### EXTRACTED TEXT ###
Summary: It might suprise you which of the people at the crucifixion really knew what was going on.
Sermon: Suprising Vignettes
Text: Matt 27:1-54
Occasion: Palm Sunday
Who: Mark Woolsey
Where: Arbor House
When: Sunday, Mar 20, 2005
Where: TI Morning Prayer
When: Friday, April 8, 2005
Where: Providence REC
When: Sunday, April 9, 2006
May the words of my mouth and the meditation of my heart be acceptable in Thy sight, O Lord, my strength and my redeemer. In the name of the Father, and of the Son, and of the Holy Spirit. Amen.
Palm Sunday is normally a day of pagentry and celebration. We reinact yet again the fickle crowd’s adulation of our Lord as He enters Jerusalem on that animal of peace, a donkey. Yet the Scripture passages our lectionary lead us to are much darker than that. The adoring crowd is replaced by angry hate-filled faces that lust for blood. Instead of palm branches being laid in His path, we see bone-encrusted flails laying open His back. Jubilation gives way to jeers. The payment for our salvation is exacted, strip by strip from His flesh. The fate of every last person on the face of the earth hangs in the balance. The Bible, as it were, cracks open the door and allows us to view this central event in the history of the universe. The facts it presents are straightforward, but each participant puts a different "spin" on them. Let’s examine this week from their perspectives and see what we can draw from them.
II. Priests & Elders
First, we have the priests and elders who strained at the gnat and swallowed the camel. In their jealousy to rid themselves of a rival, they convinced themselves that they saw a malefactor getting his just desserts. As a Sabbath-breaker and blasphemer He was guilty of the biggest crimes in the book, and they were going to make sure that the Law was executed to the fullest extent. Yet their great zeal was also a great irony. The only way to convict Him of breaking the Law was to break it themselves. They hired false witnesses (Luke 26:59), held a trial at night, and predetermined the outcome regardless of the merits of the case. Most ironic of all, however, was that in disobeying God by sacrificing Jesus, they were actually fulfilling their most important job. A priest sacrifices innocent victims in the place of the guilty to satisfy the wrath of God. In killing Jesus, this is exactly what they did. Yet this does not excuse their deed. Truly, the Jews were guilty of murdering our Lord.
III. Pontius Pilate
Pontius Pilate had the acumen to see thru the Jewish leaders’ duplicity. He knew #1, that Jesus was innocent, and that #2, He was being delivered to him out of jealousy. He wanted to let Jesus go. Yet Pilate was no angel. Here was the innocent judge, Jesus, standing on trial before the guilty criminal Pilate. For you see, Pilate had stained his hands with blood in murdering Galileans as they sacrificed. Pilate then rules three times that Jesus was innocent (Mat 27:24, Luke 23:4, and John 18:38). Jesus’ own people find Him guilty while a foreigner declares His innocence. However, in spite of his own findings, Pilate eventually condemns Jesus to a most cruel death. Had he let Jesus go as he ought to have, the rest of mankind would be found guilty. As one commentator puts it:
"We could not stand before God because of our sins, if Christ had not been thus made sin for us. He was arraigned that we might be discharged." (Matthew Henry on Mat 27:1-10)
###
● WHAT TO WORK ON
1. Answer these questions about the sermon:
(a) What occasion is listed for it?
(b) On what animal does the Lord enter Jerusalem?
(c) How many times does Pilate rule that Jesus was innocent?
2. Please edit the stretch of the sermon from "Sermon: Suprising Vignettes" through "Holy Spirit. Amen.", replacing "acceptable" with "pleasing".
### DATASET EXCERPTS ###
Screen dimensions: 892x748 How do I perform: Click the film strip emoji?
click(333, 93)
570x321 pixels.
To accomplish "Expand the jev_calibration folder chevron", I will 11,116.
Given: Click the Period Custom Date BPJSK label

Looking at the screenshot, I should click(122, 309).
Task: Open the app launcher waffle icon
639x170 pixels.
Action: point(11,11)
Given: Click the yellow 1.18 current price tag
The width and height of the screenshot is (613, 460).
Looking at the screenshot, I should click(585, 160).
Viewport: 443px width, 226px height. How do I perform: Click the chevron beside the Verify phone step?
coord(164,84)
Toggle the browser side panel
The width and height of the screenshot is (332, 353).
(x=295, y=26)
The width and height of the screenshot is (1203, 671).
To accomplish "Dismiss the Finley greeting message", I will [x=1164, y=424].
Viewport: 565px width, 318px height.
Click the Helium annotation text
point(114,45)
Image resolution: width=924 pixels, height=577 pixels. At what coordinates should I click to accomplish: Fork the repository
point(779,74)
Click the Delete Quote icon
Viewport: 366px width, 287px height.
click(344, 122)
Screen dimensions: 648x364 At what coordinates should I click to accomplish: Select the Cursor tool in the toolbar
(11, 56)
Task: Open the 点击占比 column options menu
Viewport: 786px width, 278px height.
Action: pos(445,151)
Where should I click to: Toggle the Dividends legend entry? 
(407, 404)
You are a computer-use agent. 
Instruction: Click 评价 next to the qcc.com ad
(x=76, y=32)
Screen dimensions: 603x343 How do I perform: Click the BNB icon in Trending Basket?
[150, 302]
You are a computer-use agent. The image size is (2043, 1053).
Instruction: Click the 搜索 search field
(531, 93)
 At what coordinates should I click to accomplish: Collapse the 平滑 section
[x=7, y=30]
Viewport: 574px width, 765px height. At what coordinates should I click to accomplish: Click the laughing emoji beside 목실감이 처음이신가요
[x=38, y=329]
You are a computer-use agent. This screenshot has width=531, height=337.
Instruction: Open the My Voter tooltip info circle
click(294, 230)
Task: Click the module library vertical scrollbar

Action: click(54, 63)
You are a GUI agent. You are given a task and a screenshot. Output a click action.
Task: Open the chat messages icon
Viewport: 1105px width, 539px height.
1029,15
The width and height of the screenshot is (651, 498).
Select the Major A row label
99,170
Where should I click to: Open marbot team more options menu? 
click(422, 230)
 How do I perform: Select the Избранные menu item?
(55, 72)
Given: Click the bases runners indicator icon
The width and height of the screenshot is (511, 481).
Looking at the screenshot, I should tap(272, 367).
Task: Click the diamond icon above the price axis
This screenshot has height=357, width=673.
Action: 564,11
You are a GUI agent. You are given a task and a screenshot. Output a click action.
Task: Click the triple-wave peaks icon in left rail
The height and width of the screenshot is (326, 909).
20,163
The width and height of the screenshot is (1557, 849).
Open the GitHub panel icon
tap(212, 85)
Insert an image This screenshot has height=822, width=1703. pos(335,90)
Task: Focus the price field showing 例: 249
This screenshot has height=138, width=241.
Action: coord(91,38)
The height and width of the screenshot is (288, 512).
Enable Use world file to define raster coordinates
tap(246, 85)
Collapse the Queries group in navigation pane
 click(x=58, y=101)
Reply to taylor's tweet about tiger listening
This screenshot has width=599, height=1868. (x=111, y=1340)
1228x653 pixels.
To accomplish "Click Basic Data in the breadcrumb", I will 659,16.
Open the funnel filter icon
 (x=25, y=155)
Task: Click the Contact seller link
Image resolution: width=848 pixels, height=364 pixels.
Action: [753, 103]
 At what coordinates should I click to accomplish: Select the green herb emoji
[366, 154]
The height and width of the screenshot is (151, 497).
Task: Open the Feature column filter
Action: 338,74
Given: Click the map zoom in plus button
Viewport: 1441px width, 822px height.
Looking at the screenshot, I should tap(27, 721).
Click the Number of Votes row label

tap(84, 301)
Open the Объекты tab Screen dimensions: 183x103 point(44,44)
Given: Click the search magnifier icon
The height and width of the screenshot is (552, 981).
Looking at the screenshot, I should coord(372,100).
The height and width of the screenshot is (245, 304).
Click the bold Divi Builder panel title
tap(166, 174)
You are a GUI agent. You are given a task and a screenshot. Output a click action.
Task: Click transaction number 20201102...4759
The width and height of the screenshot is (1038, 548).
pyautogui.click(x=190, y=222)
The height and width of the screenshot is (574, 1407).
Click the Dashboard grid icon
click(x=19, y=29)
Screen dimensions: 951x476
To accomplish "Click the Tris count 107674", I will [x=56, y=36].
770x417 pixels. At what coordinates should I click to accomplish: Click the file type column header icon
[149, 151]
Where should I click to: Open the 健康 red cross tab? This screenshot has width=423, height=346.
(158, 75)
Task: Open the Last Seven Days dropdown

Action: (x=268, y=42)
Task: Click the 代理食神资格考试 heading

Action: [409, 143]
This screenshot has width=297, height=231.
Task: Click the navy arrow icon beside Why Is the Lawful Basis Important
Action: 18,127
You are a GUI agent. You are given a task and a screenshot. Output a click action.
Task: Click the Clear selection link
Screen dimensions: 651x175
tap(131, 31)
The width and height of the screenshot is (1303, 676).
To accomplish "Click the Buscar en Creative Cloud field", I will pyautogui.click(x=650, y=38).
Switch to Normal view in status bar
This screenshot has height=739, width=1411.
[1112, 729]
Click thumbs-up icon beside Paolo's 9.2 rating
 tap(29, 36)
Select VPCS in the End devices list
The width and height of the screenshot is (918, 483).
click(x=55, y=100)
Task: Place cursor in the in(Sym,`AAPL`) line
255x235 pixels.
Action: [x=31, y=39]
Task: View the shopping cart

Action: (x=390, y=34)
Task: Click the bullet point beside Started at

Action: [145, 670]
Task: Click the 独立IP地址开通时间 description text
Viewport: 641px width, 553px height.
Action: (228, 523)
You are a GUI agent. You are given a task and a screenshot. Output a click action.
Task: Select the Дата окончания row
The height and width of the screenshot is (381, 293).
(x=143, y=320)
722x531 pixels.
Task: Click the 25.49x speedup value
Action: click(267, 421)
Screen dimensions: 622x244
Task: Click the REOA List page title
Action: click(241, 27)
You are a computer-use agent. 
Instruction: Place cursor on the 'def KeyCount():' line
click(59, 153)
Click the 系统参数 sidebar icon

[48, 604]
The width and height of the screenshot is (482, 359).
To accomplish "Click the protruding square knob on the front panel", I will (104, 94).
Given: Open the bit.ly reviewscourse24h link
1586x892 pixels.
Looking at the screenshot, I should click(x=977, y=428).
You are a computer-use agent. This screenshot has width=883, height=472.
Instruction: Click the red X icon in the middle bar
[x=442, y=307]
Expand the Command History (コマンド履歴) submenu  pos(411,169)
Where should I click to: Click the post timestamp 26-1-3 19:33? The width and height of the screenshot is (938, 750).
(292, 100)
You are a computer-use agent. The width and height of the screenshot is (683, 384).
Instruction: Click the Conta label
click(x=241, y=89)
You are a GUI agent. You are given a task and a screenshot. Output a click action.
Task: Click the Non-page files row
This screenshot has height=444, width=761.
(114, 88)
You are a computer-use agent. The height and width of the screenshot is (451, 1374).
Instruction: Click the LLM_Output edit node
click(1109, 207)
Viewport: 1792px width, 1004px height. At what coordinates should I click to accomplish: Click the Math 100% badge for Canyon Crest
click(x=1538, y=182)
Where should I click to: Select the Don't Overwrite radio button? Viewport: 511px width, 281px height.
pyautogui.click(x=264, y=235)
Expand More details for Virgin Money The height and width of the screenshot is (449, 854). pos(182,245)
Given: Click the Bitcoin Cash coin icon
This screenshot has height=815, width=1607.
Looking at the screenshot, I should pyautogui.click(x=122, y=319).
###
● RESPONSES BY TASK
1.
(a) Palm Sunday
(b) A donkey
(c) Three times

2.
Sermon: Suprising Vignettes
Text: Matt 27:1-54
Occasion: Palm Sunday
Who: Mark Woolsey
Where: Arbor House
When: Sunday, Mar 20, 2005
Where: TI Morning Prayer
When: Friday, April 8, 2005
Where: Providence REC
When: Sunday, April 9, 2006
May the words of my mouth and the meditation of my heart be pleasing in Thy sight, O Lord, my strength and my redeemer. In the name of the Father, and of the Son, and of the Holy Spirit. Amen.